Lewy body dementia usually affects people over 65 years old. Early signs include hallucinations, mood swings and problems with thinking, movements and sleep. As the disease worsens, patients become severely disabled and may die within 8 years of diagnosis. There currently are no effective treatments.
“Patients [with LBD] often appear to suffer the worst of both Alzheimer’s and Parkinson’s diseases,” said NINDS investigator Dr. Sonja Scholz, senior author of the study. “Our results support the idea that this may be because Lewy body dementia is caused by a spectrum of problems that can be seen in both disorders.”
In the study, led by Scholz and NIA senior investigator Dr. Bryan Traynor, investigators compared the chromosomal DNA sequences of 2,981 LBD patients with those of 4,931 healthy, age-matched control participants. Samples were collected from participants of European ancestry at 44 sites across Europe and North America.
Initially, they found the sequences of five genes from LBD patients differed from those of the controls. It was the first time two of the genes, called BIN1 and TMEM175, had been implicated in the disease. These genes may also have ties to Alzheimer’s and Parkinson’s diseases. The other three genes, SNCA, APOE and GBA, had been implicated in previous studies, and thus, strengthened the importance of the genes in LBD.
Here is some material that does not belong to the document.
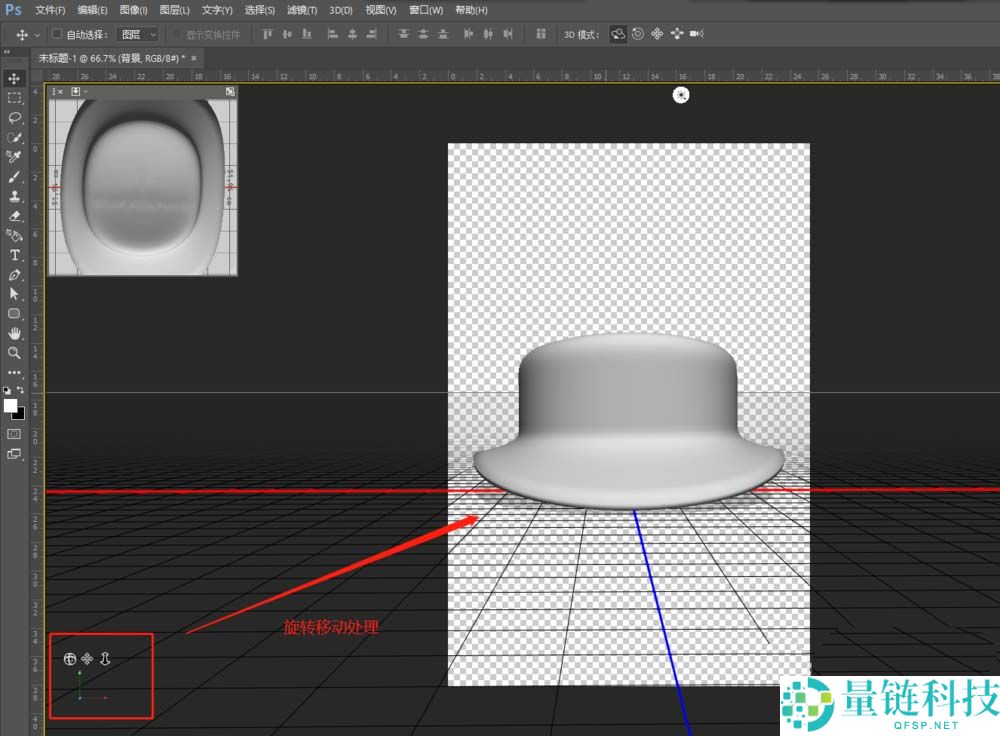Swap foreground and background colors
This screenshot has width=1000, height=736.
20,390
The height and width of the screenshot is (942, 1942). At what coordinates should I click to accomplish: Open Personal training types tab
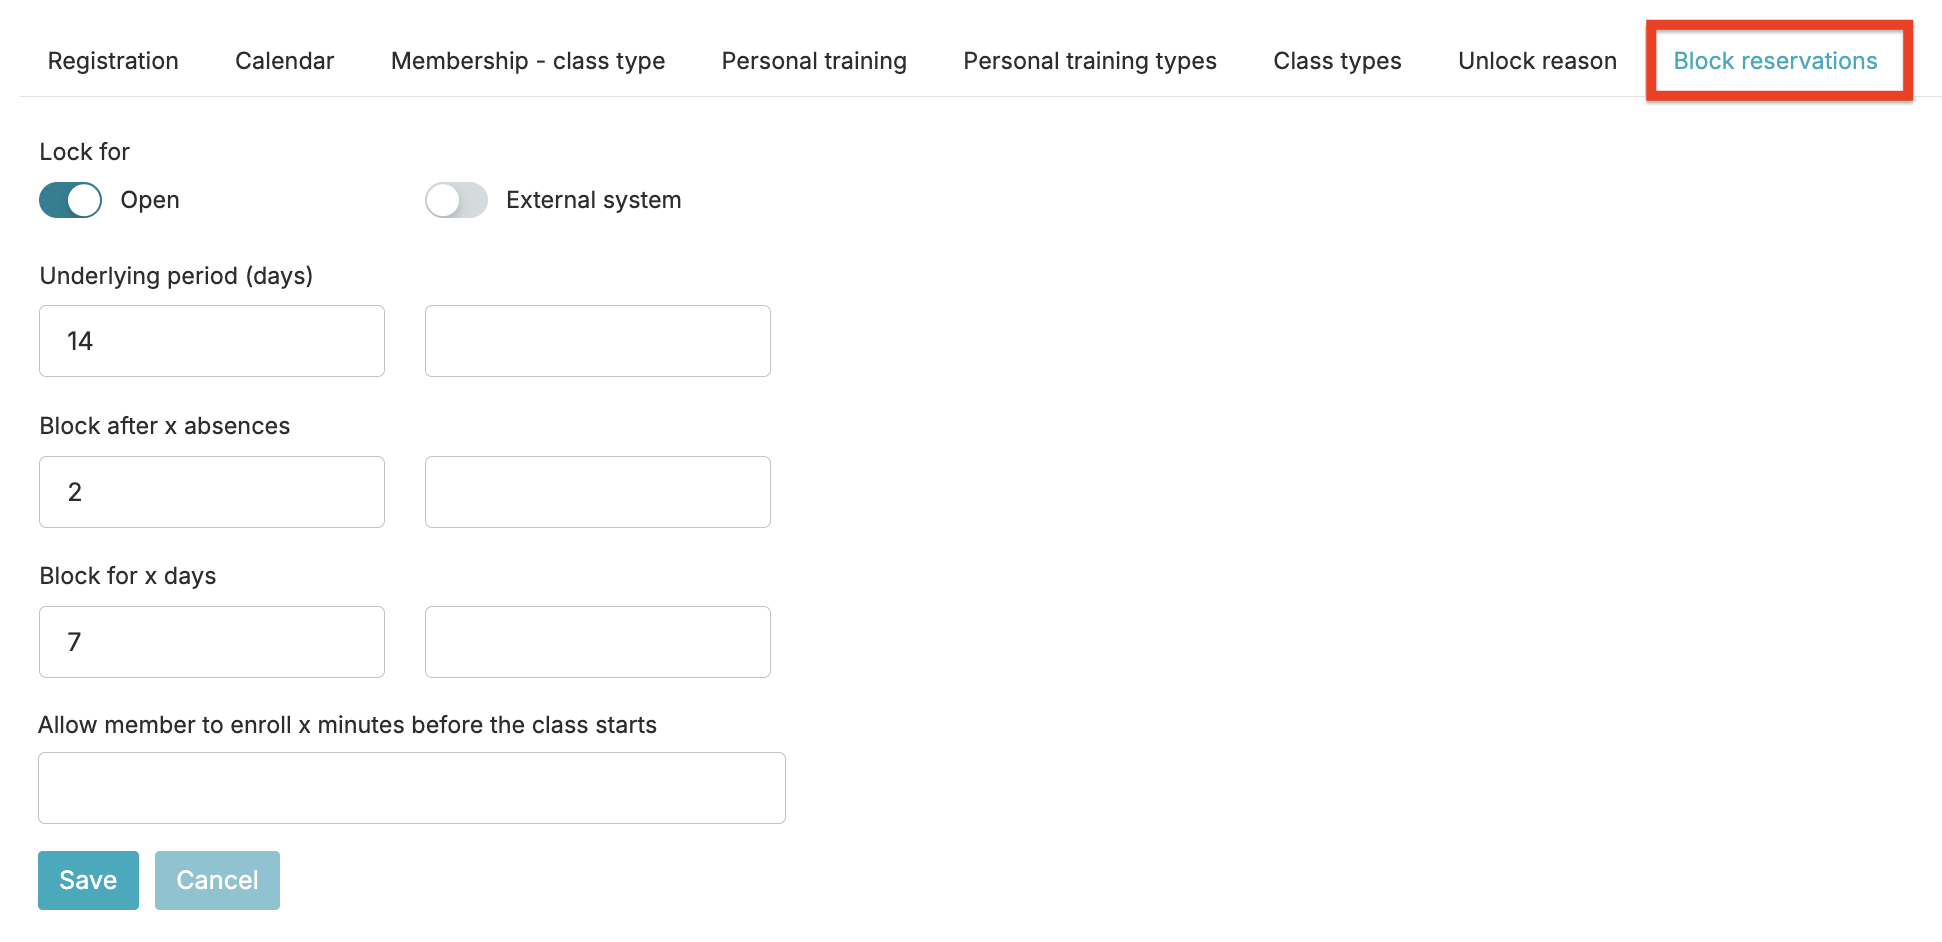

Researchers replicated their initial results, finding differences in the same five genes in another study. They also found the genetic profiles of the patients in this study had higher chances of suffering from either Alzheimer’s or Parkinson’s disease than the control subjects.
“We hope these results will act as a blueprint,” said Scholz, “for understanding the disease and developing new treatments.”